▸ Short problem 1: Count the lines of the records below that contain the string "width", treating case as significant, and give only the number.

▸ Passage provided:
>> start

It turned out to be a message from Regina Kuan from the National Book Development Council (NBDCS) of Singapore inviting me to take part in the AFCC which was being organized by the NBDCS. I would be showcased in an interview together with Jessie Wee of Singapore as pioneers of children’s literature. I would be representing Malaysia.
I lost no time in replying YES!
The NBDCS, founded in 1969, then proceeded to introduce itself as “a non-profitable, charitable organization committed to addressing the needs of publishers, book suppliers, libraries as well as the reading and the literary communities”. More interestingly, its objective is “to develop Singapore into an international centre for writers and publishers of Asian content.”
As a lover of books, an avid reader, and a minor writer of children’s books myself “of Asian content”, and to be presented with the opportunity to rub shoulders with published and internationally recognized writers and media consultants, how could I refuse?
Distance was no problem. A mere one-hour drive from the sleepy East Frisian town of Leer, Germany where I live, to Groningen in the Netherlands. From there a two-and-half hour train ride to Amsterdam Schipohl and then twelve hours’ flight to Singapore. Peanuts!
What made it the more intriguing was that the Festival was all about children’s literature. Children’s literature, in my student days, was not an academic subject!
The theme of the Festival was “local content” and “multi-cultural content” in children’s literature, and introducing “Asian content” to the world.
Needless to say, though I felt at first like Eliza Doolittle or Cinderella at the ball, I enjoyed myself tremendously. The whole Festival, the first of its kind in Asia, was an eye-opener. I had lost touch with the academic world, and this felt like being back in university again, listening to lively discussions, sharing and exchanging ideas with fellow authors. It was exciting.
I am most grateful to Mr. Ramachandran, Regina Kuan and Jade Yong (both of whom are from Sarawak) and all at the NBDCS for giving me the chance to profile myself. The Singapore National Library bought copies of PAYAH, my Sarawak Rain Forest Adventure series, giving the children in the concrete world of Singapore a glimpse into the lives of children in a rain forest community that is also slowly but surely disappearing as Malaysia becomes “modernized”.

>> end

▸ Short problem 2: In the account of the children's literature festival, in what year was the NBDCS founded?

(Dataset records)

>> start

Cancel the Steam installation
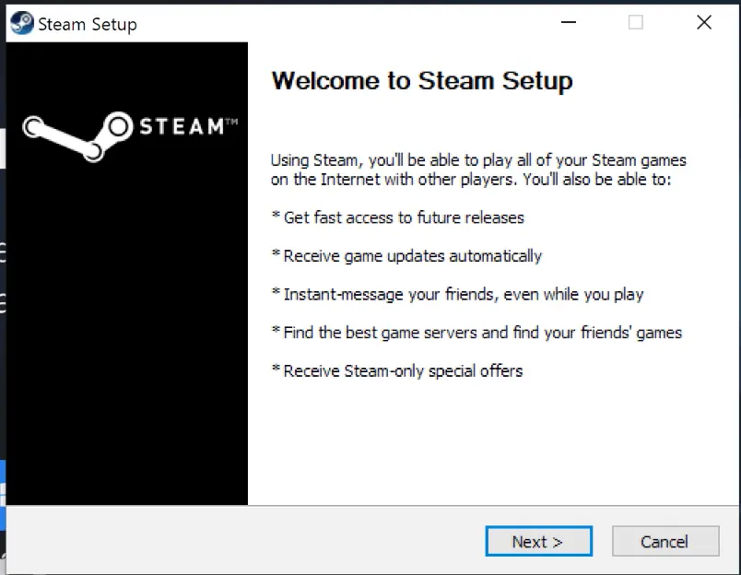pyautogui.click(x=665, y=541)
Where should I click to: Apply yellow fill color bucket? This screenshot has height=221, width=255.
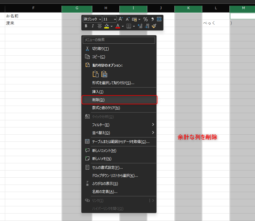click(x=107, y=26)
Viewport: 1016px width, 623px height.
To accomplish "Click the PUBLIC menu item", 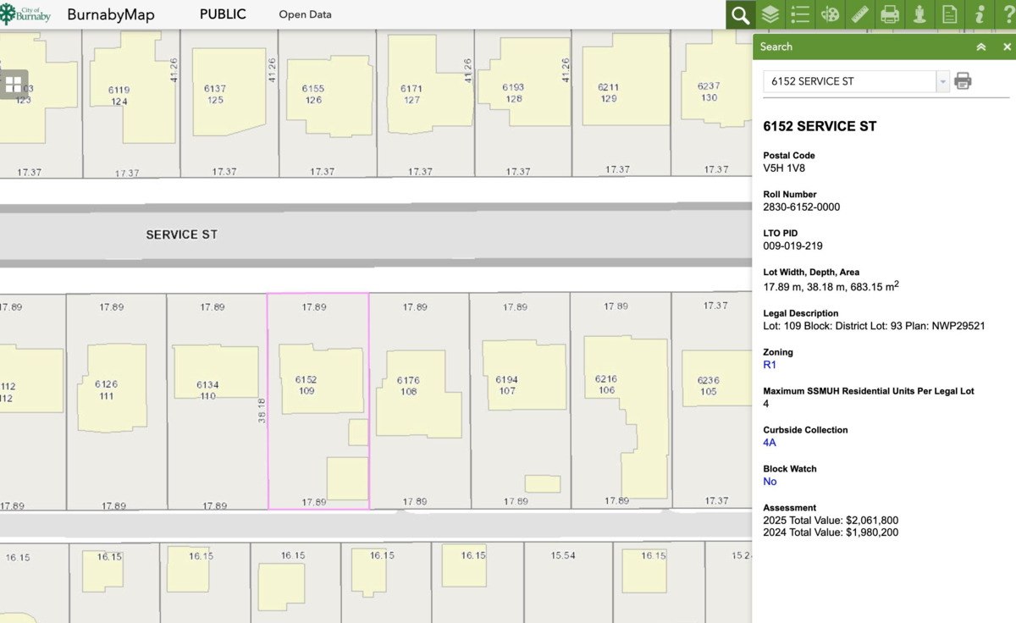I will [x=223, y=14].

>> end

▸ Problem solution 1: 2

▸ Problem solution 2: 1969